今出来ないことに対してKyotoWoodsがお力添えすべきこととは。
ぼくらの存在意義とは。
(中略)
今回の台風でトレイルランナーだけでなくハイカー、地域住民の方々も素晴らしい自然財産を維持するために出来ることはないかと模索しはじめる良い機会になったのではないかと思います。

【今回の】台風被害に対して出来ることと限定的に考えるのは止めます。
【今回の】被害ではなく今後も続いていく、悪化し続けるかもしれない被害だという認識を持った方がよいかもしれません。持続的な活動、継続的に【出来ること】をしていくことが必要ではないかと思います。

単発で大きく動く活動ではなく、個人的にコツコツやる活動が大きな力になると思います。大文字山で毎日ゴミ拾いをしながら大文字山の植生を愛でているハイカーがいます。舟山に毎朝登りながらトレイルに落ちている枝を脇によけているハイカーがいます。

何か大きな出来ることを【探す】のではなく、【今ある】出来ることをする。または発信することが僕らの使命ではないかと思います。
もう一つ
持続的なボランティア活動に必要なものがあります。何が出来るかへの探求心です。アウトドアフィールドで遊ぶ僕らだからこそ情熱を持てる、普段から山に入っているから気付くことができる。貢献したいと思えば探求心が出てくる、目的意識があれば出来ること出来ないことが見えてくる。トレイルランニングをするという活動を編集する。編集するための素材をKyotoWoodsが提供出来れば嬉しいです。
KyotoWoods 中川




取材時、自分の目で見ておきたいと思った私は、10kmほどだが東山トレイルに入った。そのときの数々の倒木に驚いたことは事実だが、一つのことに気が付いた。倒れているのが杉が多いことだった。

ここでピンとくる方もいることだろう。そう。杉林はつまり人工林だ。全被害を見たわけではないため断言できないが、自然林は比較的被害が少なく、人工林は軒並み倒れている印象があった。それを察したのか、案内してくれた方がこう言った。

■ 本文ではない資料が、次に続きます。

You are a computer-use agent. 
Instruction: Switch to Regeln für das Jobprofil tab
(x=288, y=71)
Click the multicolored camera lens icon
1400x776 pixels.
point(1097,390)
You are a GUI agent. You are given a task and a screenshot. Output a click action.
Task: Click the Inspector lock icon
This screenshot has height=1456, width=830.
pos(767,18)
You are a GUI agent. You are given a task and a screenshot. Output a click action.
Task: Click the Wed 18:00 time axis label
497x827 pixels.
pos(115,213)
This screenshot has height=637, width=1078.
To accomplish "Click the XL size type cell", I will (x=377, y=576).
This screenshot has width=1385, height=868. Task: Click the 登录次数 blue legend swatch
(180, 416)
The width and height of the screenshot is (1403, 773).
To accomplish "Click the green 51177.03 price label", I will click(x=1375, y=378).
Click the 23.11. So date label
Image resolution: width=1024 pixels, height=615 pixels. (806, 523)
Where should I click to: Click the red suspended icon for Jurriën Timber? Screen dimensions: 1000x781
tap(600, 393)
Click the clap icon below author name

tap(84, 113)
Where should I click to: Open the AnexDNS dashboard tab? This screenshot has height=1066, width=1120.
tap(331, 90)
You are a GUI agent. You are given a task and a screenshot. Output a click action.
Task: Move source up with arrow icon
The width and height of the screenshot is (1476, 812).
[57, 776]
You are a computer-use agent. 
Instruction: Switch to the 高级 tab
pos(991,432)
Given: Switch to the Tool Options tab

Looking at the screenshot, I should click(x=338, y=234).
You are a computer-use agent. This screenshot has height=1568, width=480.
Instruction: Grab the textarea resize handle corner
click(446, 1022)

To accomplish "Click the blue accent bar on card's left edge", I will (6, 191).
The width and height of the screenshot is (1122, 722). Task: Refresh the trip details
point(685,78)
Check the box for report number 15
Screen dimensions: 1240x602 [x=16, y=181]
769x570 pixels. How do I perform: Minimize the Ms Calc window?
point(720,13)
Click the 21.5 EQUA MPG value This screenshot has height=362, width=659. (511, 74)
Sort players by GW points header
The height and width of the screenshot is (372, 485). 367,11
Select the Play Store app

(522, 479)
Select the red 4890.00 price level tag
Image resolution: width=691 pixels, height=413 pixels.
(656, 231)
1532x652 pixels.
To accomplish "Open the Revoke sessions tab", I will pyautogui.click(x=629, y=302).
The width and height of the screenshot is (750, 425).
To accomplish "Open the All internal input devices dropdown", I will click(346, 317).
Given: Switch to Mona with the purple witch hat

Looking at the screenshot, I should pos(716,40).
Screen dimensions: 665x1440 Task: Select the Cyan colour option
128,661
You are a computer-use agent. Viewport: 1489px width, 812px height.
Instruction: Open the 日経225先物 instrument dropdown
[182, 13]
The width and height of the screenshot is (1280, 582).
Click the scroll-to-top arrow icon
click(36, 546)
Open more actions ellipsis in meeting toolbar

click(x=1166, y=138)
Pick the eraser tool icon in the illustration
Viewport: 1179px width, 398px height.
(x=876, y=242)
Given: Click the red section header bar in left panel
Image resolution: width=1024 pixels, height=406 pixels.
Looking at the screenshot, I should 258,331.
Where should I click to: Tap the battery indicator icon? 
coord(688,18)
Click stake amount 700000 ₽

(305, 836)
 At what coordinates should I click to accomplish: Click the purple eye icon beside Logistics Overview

「人間が手入れを怠った人工林を、台風という自然が間引きをしてくれたのかもしれない。この被害状況を見ると、必ずしも"自然災害"と言い切れない気持ちになる」

京都一周トレイルの整備は着々と進んでいる。しかし、全長132kmもの長さには時間がかかる。マンパワーも必要となる一方で、制約もある。もし、京都一周トレイル上でオレンジ色のヘルメットをかぶった人を見かけたらひと声かけてあげて欲しい。それは、山を守る京都府山岳連盟の人たちだ。